Enable user tracking for HCMS CSK instance
Usually, there is also no need to activate user tracking. It is created automatically on one of the server prepraration steps - registering the HCMS instance - by the following part of the general configuration create
command:
configuration create <id> .... --user-tracking true ...
Warning Please do not change the default configuration! HCMS request logging allows to create custom configurations, but for a successfully working user tracking you have to use the out-of-the-box configuration.
You can check the active configuration any time by running the configuration inspect
command. It will list all included attributes.

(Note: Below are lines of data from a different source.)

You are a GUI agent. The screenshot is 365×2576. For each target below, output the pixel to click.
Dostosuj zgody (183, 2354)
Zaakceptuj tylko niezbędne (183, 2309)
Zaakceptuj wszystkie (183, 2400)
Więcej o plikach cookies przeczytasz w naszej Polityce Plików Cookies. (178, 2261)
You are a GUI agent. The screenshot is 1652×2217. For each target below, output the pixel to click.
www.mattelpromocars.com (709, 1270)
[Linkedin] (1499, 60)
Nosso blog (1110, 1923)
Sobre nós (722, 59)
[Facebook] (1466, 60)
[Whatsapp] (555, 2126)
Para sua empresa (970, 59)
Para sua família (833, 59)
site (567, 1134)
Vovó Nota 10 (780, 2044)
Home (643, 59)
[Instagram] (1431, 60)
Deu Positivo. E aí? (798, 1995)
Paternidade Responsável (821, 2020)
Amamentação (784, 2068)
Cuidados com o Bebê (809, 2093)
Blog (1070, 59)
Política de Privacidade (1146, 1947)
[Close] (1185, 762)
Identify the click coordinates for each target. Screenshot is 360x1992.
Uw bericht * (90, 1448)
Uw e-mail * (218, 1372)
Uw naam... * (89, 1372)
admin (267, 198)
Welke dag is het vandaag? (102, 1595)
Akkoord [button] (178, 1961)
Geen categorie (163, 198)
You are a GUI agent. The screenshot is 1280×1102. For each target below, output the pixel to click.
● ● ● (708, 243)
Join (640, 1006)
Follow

In case you did not activate the user tracking as part of the installation, you can do it afterwards using this command:
configuration update <portalid> --user-tracking true
Below you will find more details about the user tracking confguration.
How user tracking configuration is stored in HCMS
One part of the configuration is stored in the HeadlessCMS.xml
:
<request-logging>
<statistics service="hcms" group="hcms-client.user-tracking" response-header="true">
<condition value-of="userId"/>
</statistics>
</request-logging>
and the other in the Statistics.xml
configuration:
<groups>
<group id="hcms-client.user-tracking">
<attribute name="userId" type="asset" column="asset_id"/>
<attribute name="jwt/claim/exp" type="long" column="value_long_0"/>
<attribute name="jwt/claim/cs:logat" type="long" column="value_long_1"/>
<attribute name="timestamp/millis" type="long" column="value_long_3"/>
<attribute name="jwt/claim/iss" type="string" column="value_string_0"/>
<attribute name="path" type="string" column="value_string_1"/>
<attribute name="host" type="string" column="value_string_2"/>
<attribute name="schema" type="string" column="value_string_4"/>
<attribute name="status" type="long" column="value_long_2"/>
<attribute name="id" type="long" column="value_long_4"/>
</group>
</groups>
Possible tracking failures
User tracking may get delayed or fail in the following cases. Please read about possible consequences.
Request logging stage
If the satellite is disconnected, the logged records are collected in its memory and sent to the Server when the connection is available again.
Summary stage
If the automation is not executed for some reason, the user reporting will still work. The result is a smaller number of summary records containing only the information about user sessions and number of requests done in that session. However, an unnecessary amount of records are stored in the database which has two consequences:
- Technical: The performance can be much worse (much worse if this automation never runs at all).
- Legal: These records can be used to reconstruct complete activity of users over longer periods of time, which might not be part of the terms of use of the application.